Monday, February 11, 2008

Haim Yavin: 40 years of television news

http://israel-like-this-as-if.blogspot.com/2008/02/haim-yavin-40-years-of-television-news.html


The woman in the cartoon above is exclaiming, "Nostradamus was right! The end of the world is drawing near." She is watching Haim Yavin announce his departure after having delivered the evening news for the past four decades. The cartoon is by Amos Biderman, from the Feb. 6 Hebrew newspaper Haaretz.

***

Haim Yavin, the face on the television screen, is an Israeli institution, an iconic figure who has had a remarkable career presenting television news for 40 years. On Feb. 5 he said good night for the final time as news anchor of the government-run television channel.

Because Yavin anchored the news ever since television began in Israel, people are telling each other that we have come to the end of an era. That is not exactly the case.

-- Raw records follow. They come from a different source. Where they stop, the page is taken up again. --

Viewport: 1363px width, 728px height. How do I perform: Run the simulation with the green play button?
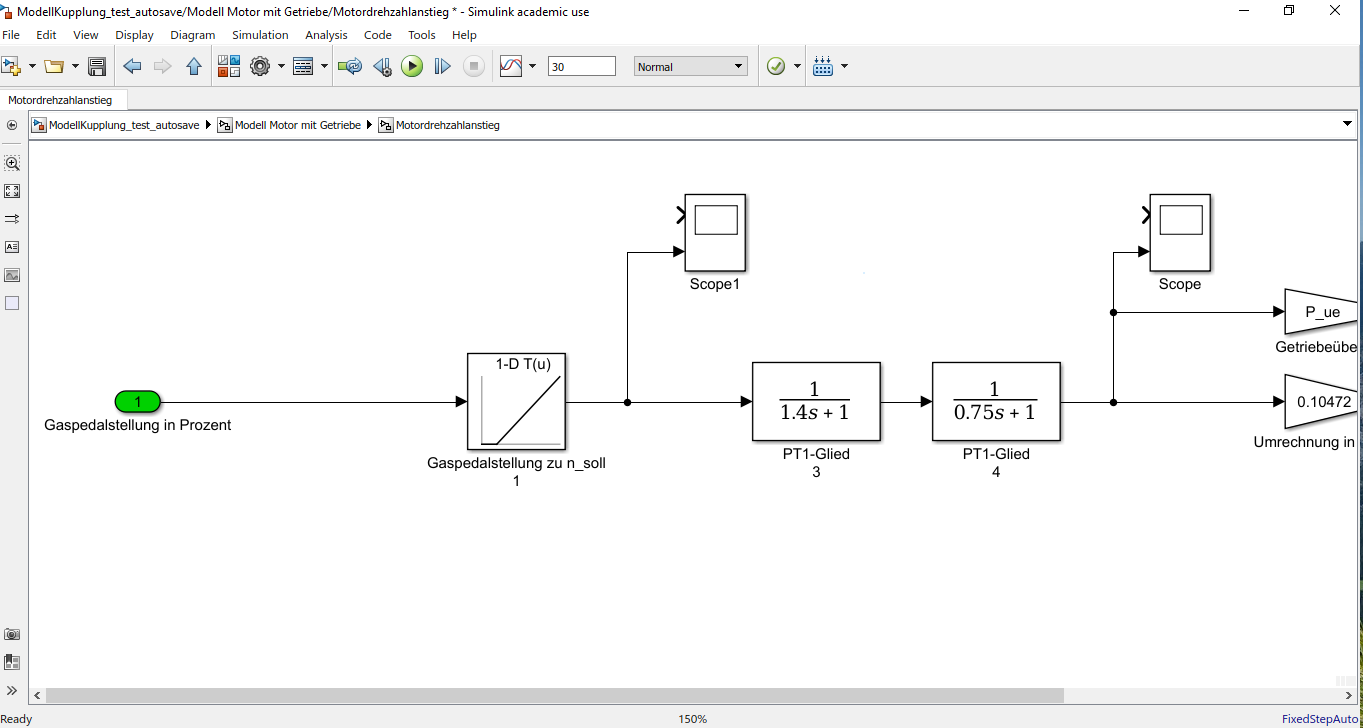point(412,67)
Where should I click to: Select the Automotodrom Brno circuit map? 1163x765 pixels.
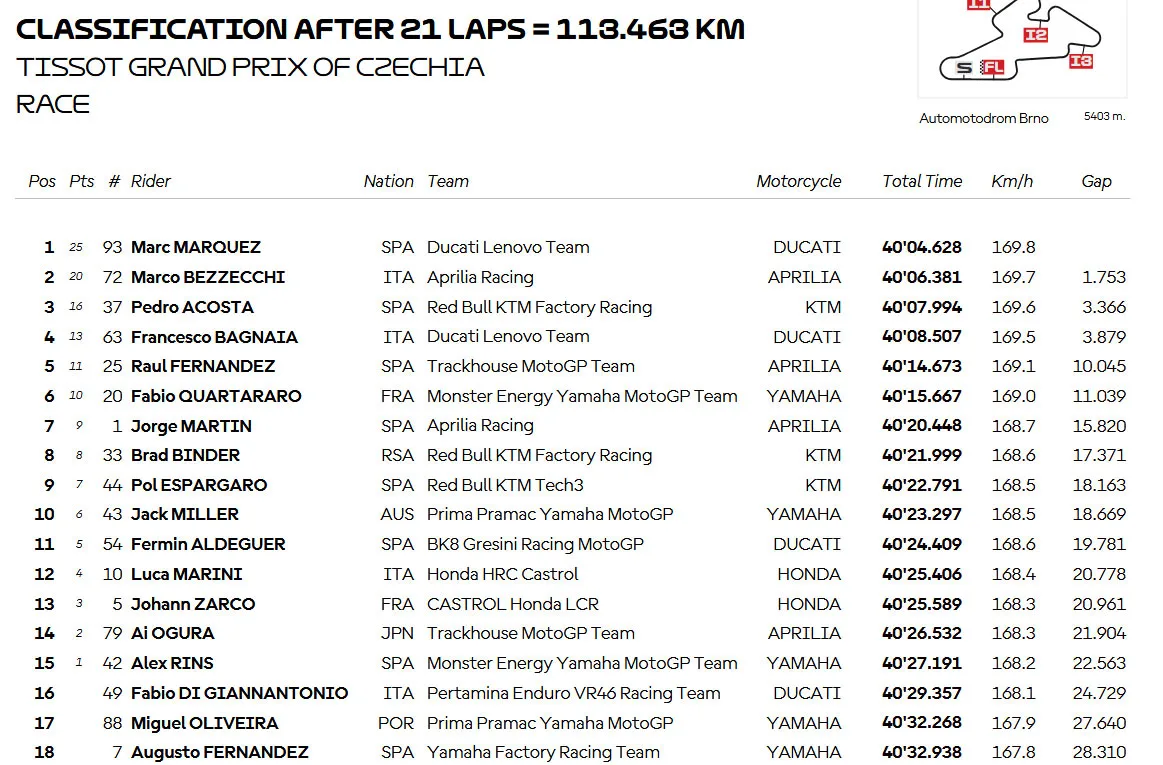[1022, 47]
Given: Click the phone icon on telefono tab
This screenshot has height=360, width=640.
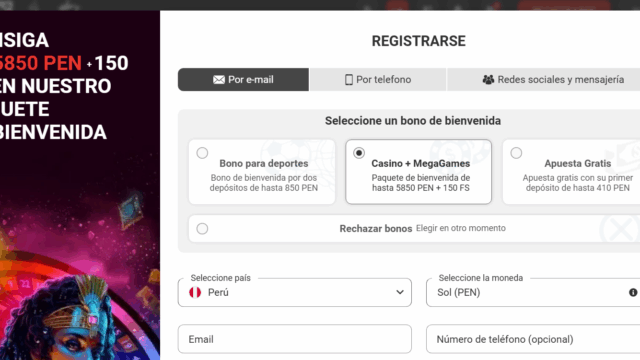Looking at the screenshot, I should (x=349, y=80).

Older Israelis know Yavin as the newscaster who brought the world into their homes when the government started the country's first television channel in 1968. Prime Minister Olmert told a farewell event for the veteran news anchor: "We went through all the experiences of our lives ... with one person," news presenter Yavin.

Younger Israelis, on the other hand, may be strangers to the government channel. Some know Yavin mainly as an object of jokes on satire programs of the commercial channels, which have long since surpassed the government channel in ratings. Yavin has been called a dinosaur, and even some of his admirers say he stayed too long.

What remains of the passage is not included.